Monday, January 11, 2010

The anguish of finalising

Finalising things, be it an academic paper, a piece of music, a blogpost or even a single sentence can be anguish. The preceding sentence is a case-in-point. It took me a while to even type it down. Thoughts and ideas are a process in constant flux, ever changing. What happens when we try to externalise them is that we give them shape and structure, we "set them in stone" and we deprive them of their ever changing nature. In a sense we kill them.

That came off slightly dramatic, but I think it's true. Of course, there's always the possibility of coming back, picking them up again and once more incorporate them into our stream of thought. But between then and now other things have happened, and due to their relational nature they are not the same anymore.

Perhaps saying that we "pick them up again" is wrong.
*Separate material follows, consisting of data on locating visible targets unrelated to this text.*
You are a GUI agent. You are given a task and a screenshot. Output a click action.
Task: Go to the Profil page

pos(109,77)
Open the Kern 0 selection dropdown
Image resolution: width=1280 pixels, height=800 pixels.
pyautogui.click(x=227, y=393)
Maybe a better way of putting it is to say that writing or creating is part of that ever changing process. That process, that stream of thought, is constantly interacting with other processes and is also generating entirely new ones. Seen in this way, we do not produce an "object" when we write something down - rather we initiate yet another process which may in time come to influence our stream of thought.

What it comes down to, I think, is our ambivalent relation to change. Change is constant and inevitable, yet for our very survival we do need to resist it to some extent, simply in order to maintain "structural integrity". This, I think, holds true at every level. Biologically in the sense that we maintain the molecular strucutural integrity and not just literally melt away and get absorbed by what surrounds us. Psychologically in order to maintain some form of identity and sense of "self". Sociologically in order to maintain a structure for society.

The problem is that we tend to take these structures to be finite, discrete "objects" rather than ever changing processes. We identify with the impermanent structures rather than with the process itself. Perhaps this is an inevitable function of the structures themselves, a part in maintaining the structures in the first place. But what we end up with is a fearful resistance to change.

And a difficulty in commiting thoughts to such a trivial thing as a blog.